I look at what John Galliano is doing at Margiela and how he is reflecting the gender-fluid world that we all believe in. Then, there is Stella McCartney, who I think obviously must be feeling so proud and vindicated right now because of the climate control report that was published last year. This is an issue that Stella has championed for the last 20 years and now the world is finally paying attention. Looking at a younger generation of designers, obviously, they are very concerned about sustainability. A lot of them are working with existing fabrics and upcycling. You can feel that there was a sense of eclecticism in fabrics. We saw that at Gucci, Etro and there was some degree of patchwork at Marni with one fabric on one side and another fabric on another. Daniel Lee at Bottega Veneta is someone that we feel will absolutely grow into the heritage of that great house as he has a very distinctive point of view. I feel that he will become someone that can help to define the new direction of fashion in the way that Jonathon Anderson and the others are.

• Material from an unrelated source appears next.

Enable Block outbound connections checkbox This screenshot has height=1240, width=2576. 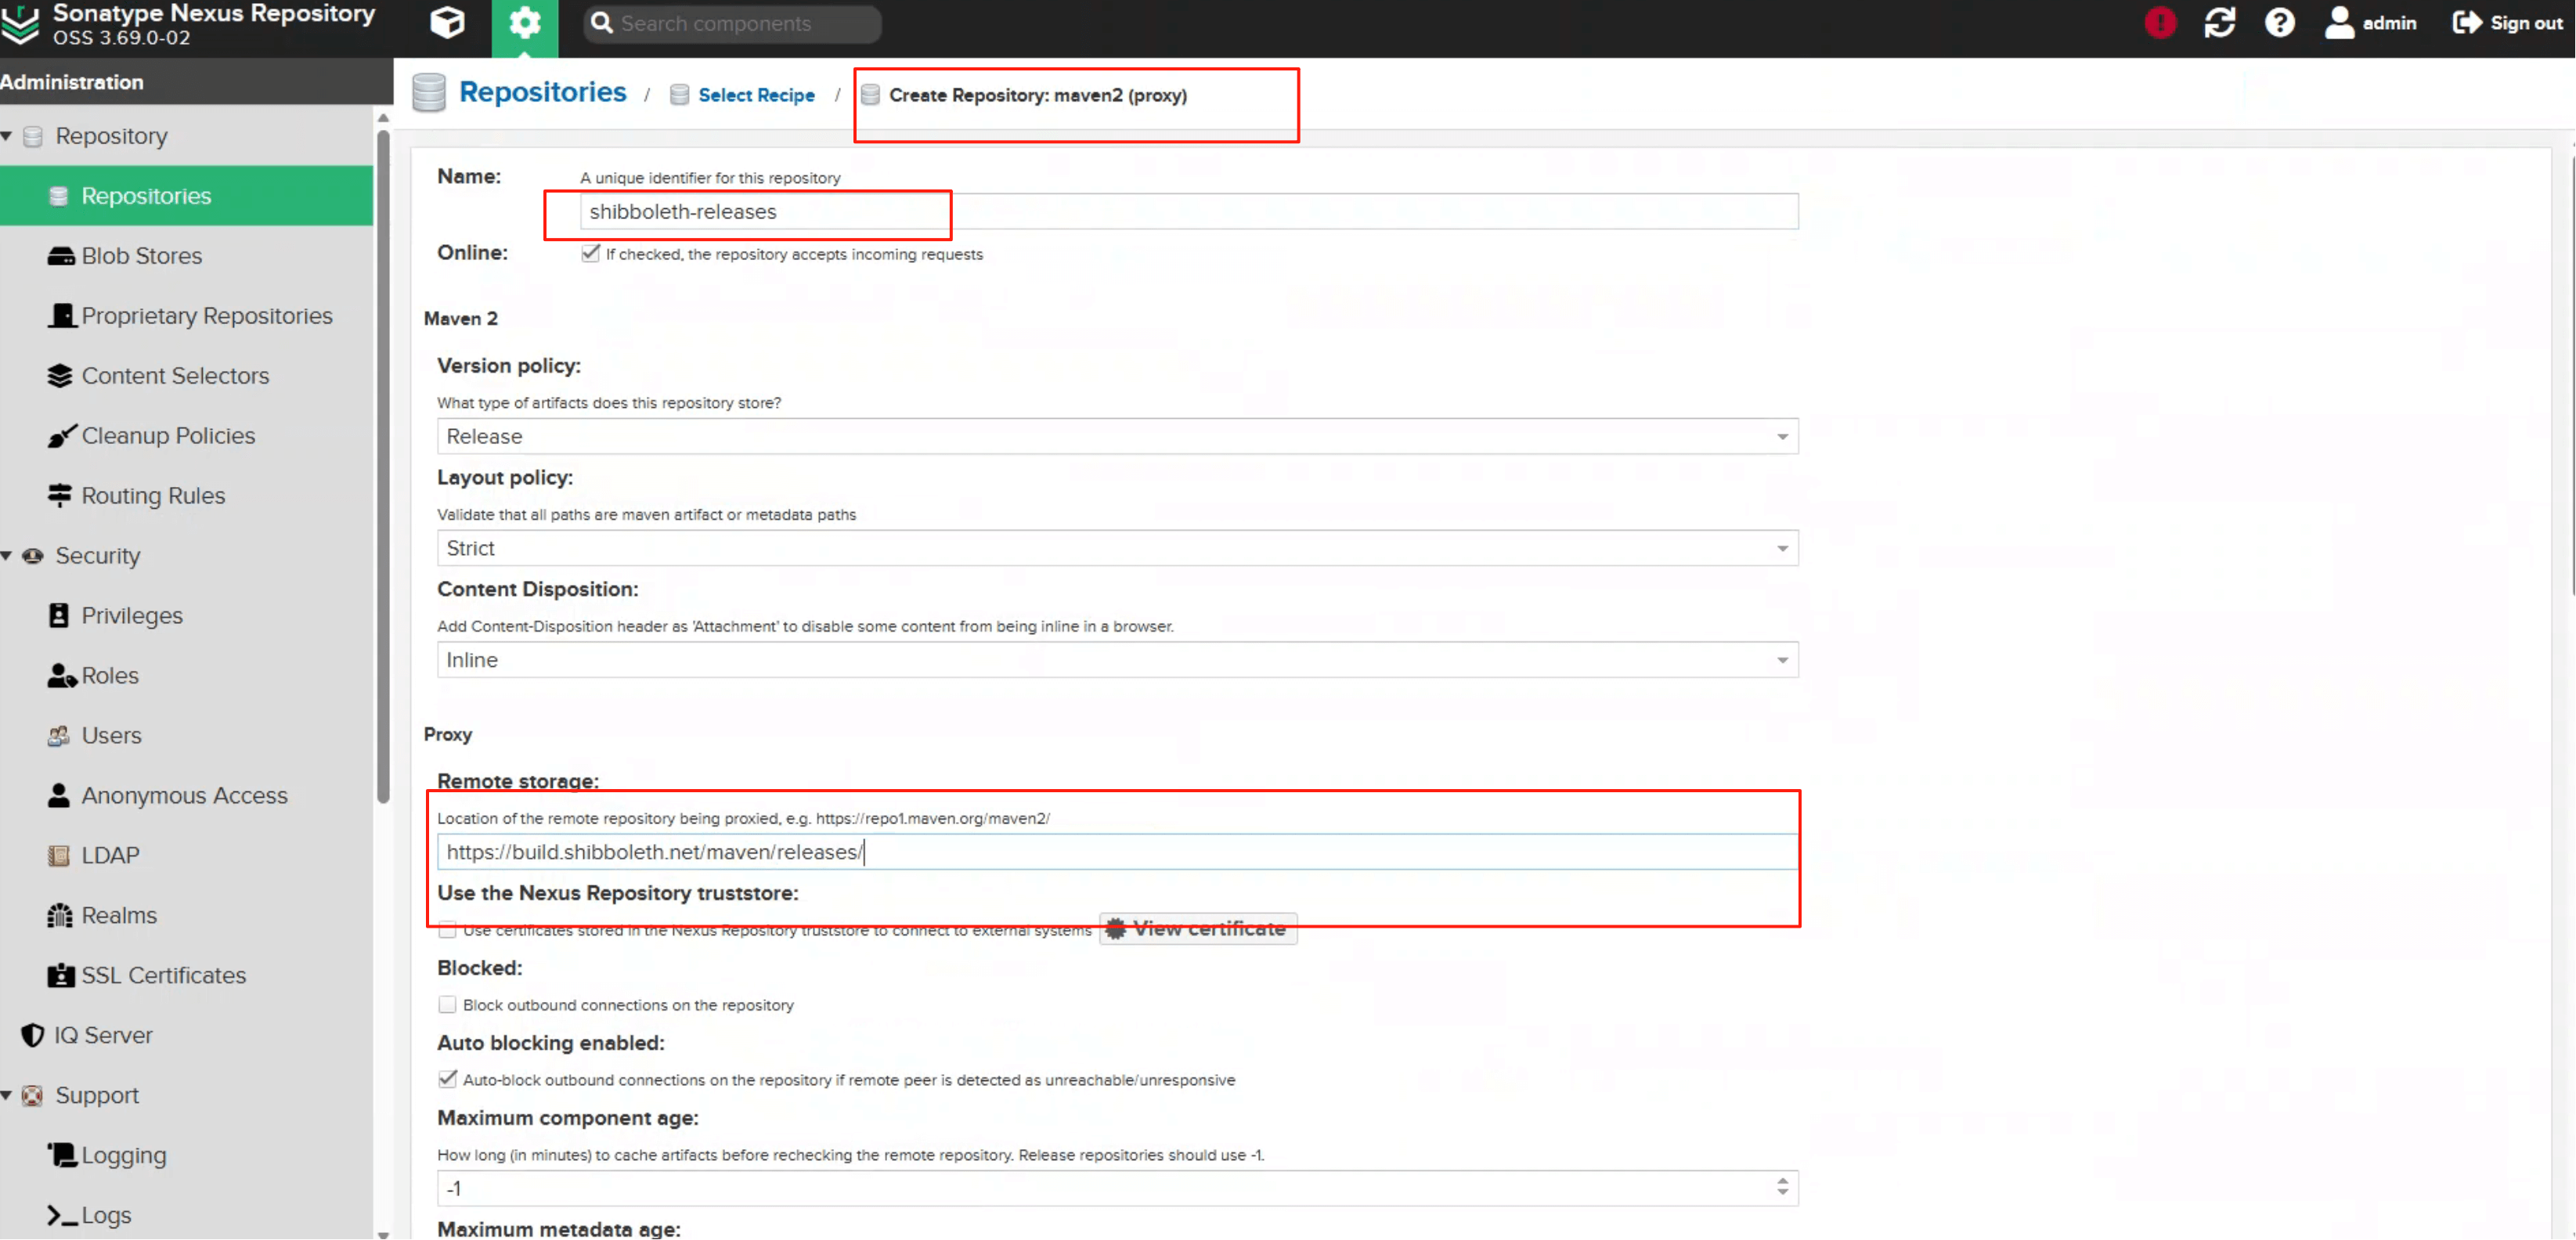[x=447, y=1004]
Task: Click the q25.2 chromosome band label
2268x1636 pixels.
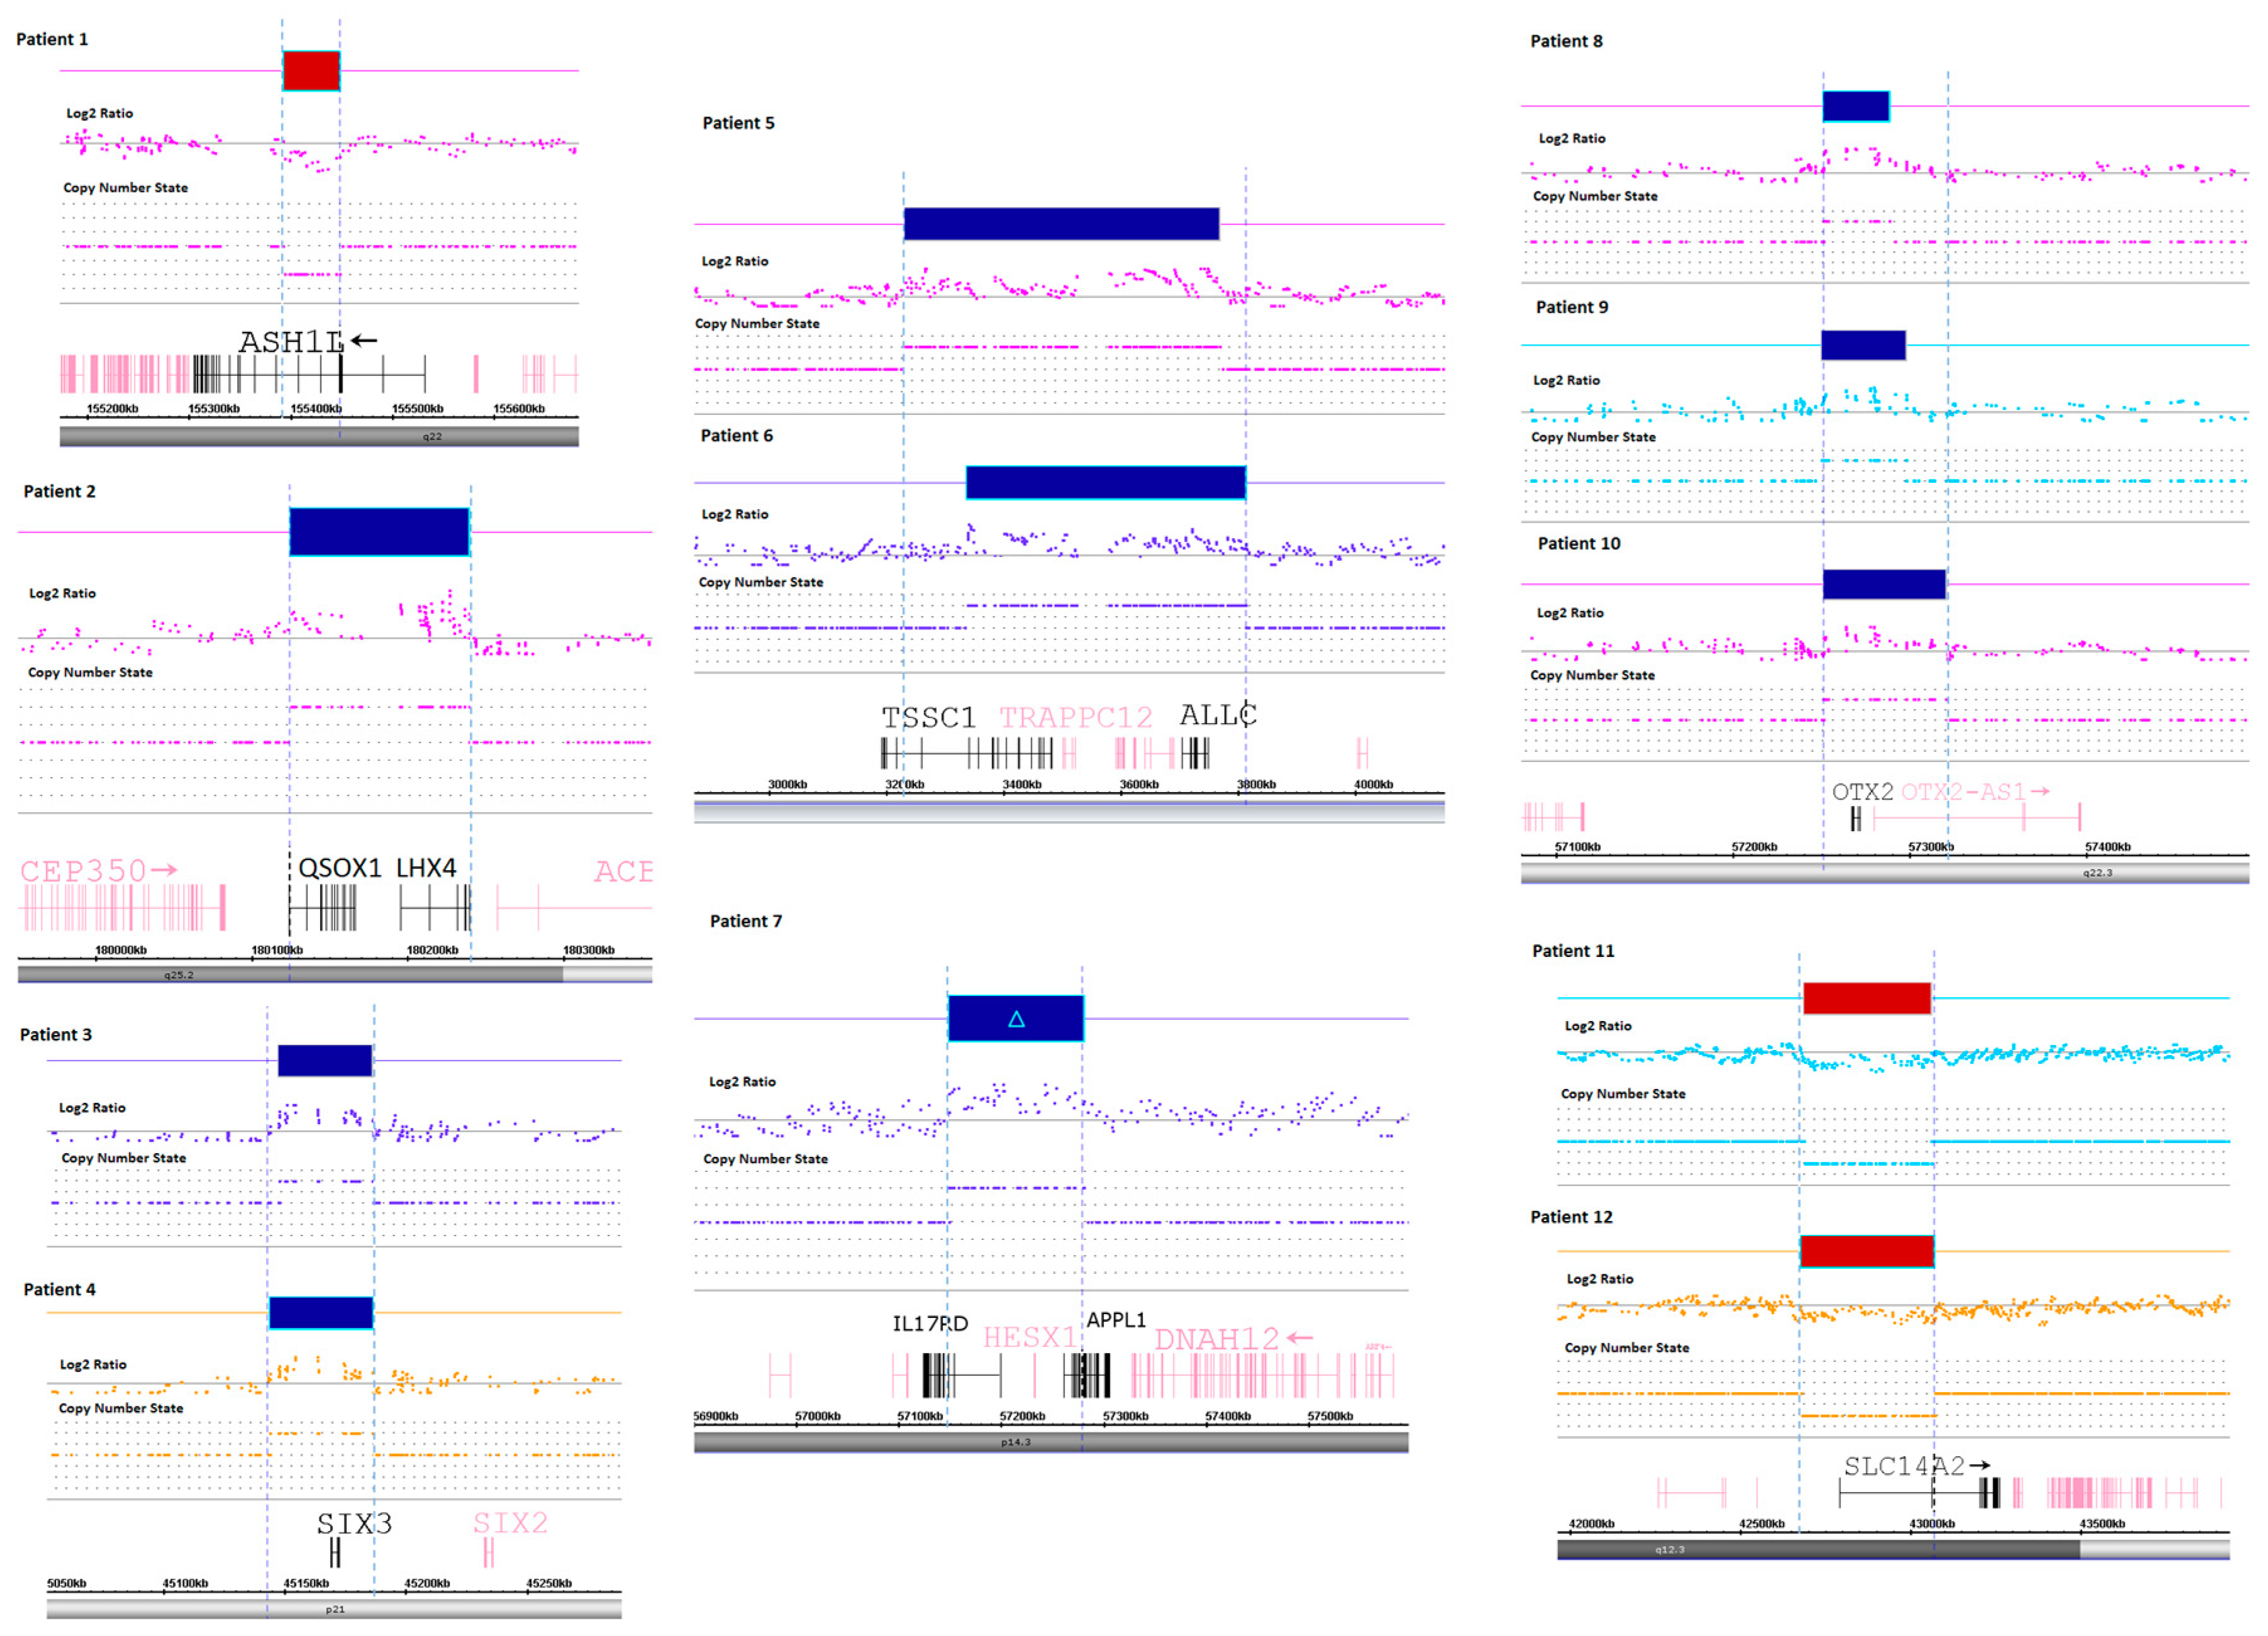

I think what we were the most drawn to as a generation was confirming the notion of ´what was youth´? I felt that the collections throughout Europe were very much with that in mind and the clothes in no way seemed disposable or of a moment; they seemed to have importance. The set at Louis Vuitton was extraordinary and I think the reason why Nicholas Ghesquière was so fascinated by that particular museum and its opening was that it was very much about being together and I just feel that this is the wave that we are seeing here in Europe. I sensed that there were many designers both in Paris and Milan who were doing what they do – following the codes of their house brilliantly and beautifully. But, there were also a handful of designers who are actually saying that it´s 2020 and this is what is going to be happening in the future and that’s what I was the most intrigued by.